In the Cold Light of Morning, Two Analogies

It bears repeating just how difficult it is to evaluate a convention speech at the moment it is delivered. With the exceptions of only the most soaring and universally acclaimed, at one extreme, and the most sullen and confused-sounding, at the other, convention speeches almost always sound like qualified successes to the analysts expected to comment on them in real-time. "That was a genuinely terrific speech by fill-in-the-blank," so goes the line, "though it remains to be seen how it will play on Main Street."

This is no accident, of course: since 1968 and the advent of the modern primary season, the people who run these shows have had little to worry about other than ensuring that every event within them comes off looking slick and professional and, above all, convincing. When the first impression of a convention speech is bad, that means it was really, really bad. When the first impression of a speech is good but not an out-of-the-park home run, that often means that we don't really know what just happened. Generally speaking, it takes a day.

So it stands to reason that many of the instant analyses of Sarah Palin's speech last night--presumably including those posted in the smallest of small hours this morning by The Key Grip himself--would necessarily be broadly stroked, skewed in a favorable direction, and, above all, wrong. But here's the thing: there's an enormous difference between sleeping on a speech that was delivered by someone you know, and sleeping on a speech delivered by someone you don't. The person you know has not just your ear, but a chunk of your tribal (dare I say community?) authority, with which to continue speaking to you long after the speech has ended. Which is why Governor Palin's speech last night flunks a basic and most important test--that of matching the content of the remarks (all of whom were written by a Bush speechwriter, incidentally), with the specific moment in time in the speaker's career.

This idea of making sure that your authority matches your message is one that can at times be trifled with (viz, Mario Cuomo in 1984, of whom few people outside New York had ever heard), but the trouble is that one has to be Mario Cuomo to pull it off. Otherwise, the effect of speaking to people who don't yet know you in a tone of telling them what to think--especially if what you're telling them to think is negative--only succeeds in antagonizing them. Imagine for a moment that you have just been hired to work in a small town where not everyone likes the President of the local bank (because he's an idiot), and some people are even sick of listening to him, but, at the very least, everyone knows him and has known him for a long time. Now imagine that, in your first month on the job, you find yourself in a disagreement with that bank President and as a result of that disagreement have come to believe that he is a shameless self-promoter consisting of all flash and no substance.
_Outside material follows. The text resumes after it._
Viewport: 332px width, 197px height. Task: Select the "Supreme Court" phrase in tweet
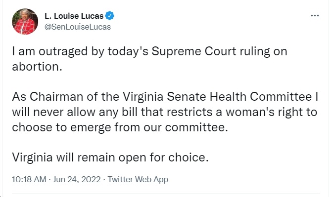click(194, 51)
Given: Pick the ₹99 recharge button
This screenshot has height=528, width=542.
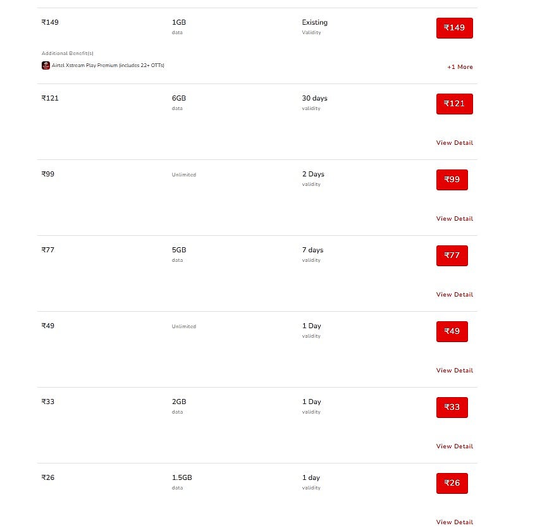Looking at the screenshot, I should 452,180.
Take it from someone who knows, the last thing you do, in that circumstance, is endeavor to impose your characterization of him on the townspeople. You just don't do that when you're the new kid; your chance is to make a first impression, and if you try to do that by speaking harshly of someone that folks already know, it triggers (ironically, in this case) a reaction to you as the other-ness, and to him as the inside member of the tribe. This is so powerful and so visceral an instinct in human nature that it may well be the product of some form of evolutionary reward: when the stranger shows up and speaks ill of the Chief, the best strategy is to shun the stranger. Indeed the potency of this village-outsider analogy may lie with its very irony, under the circumstances: Sarah Palin has managed to make the rest of us perceive Obama as one of us more effectively than he ever could.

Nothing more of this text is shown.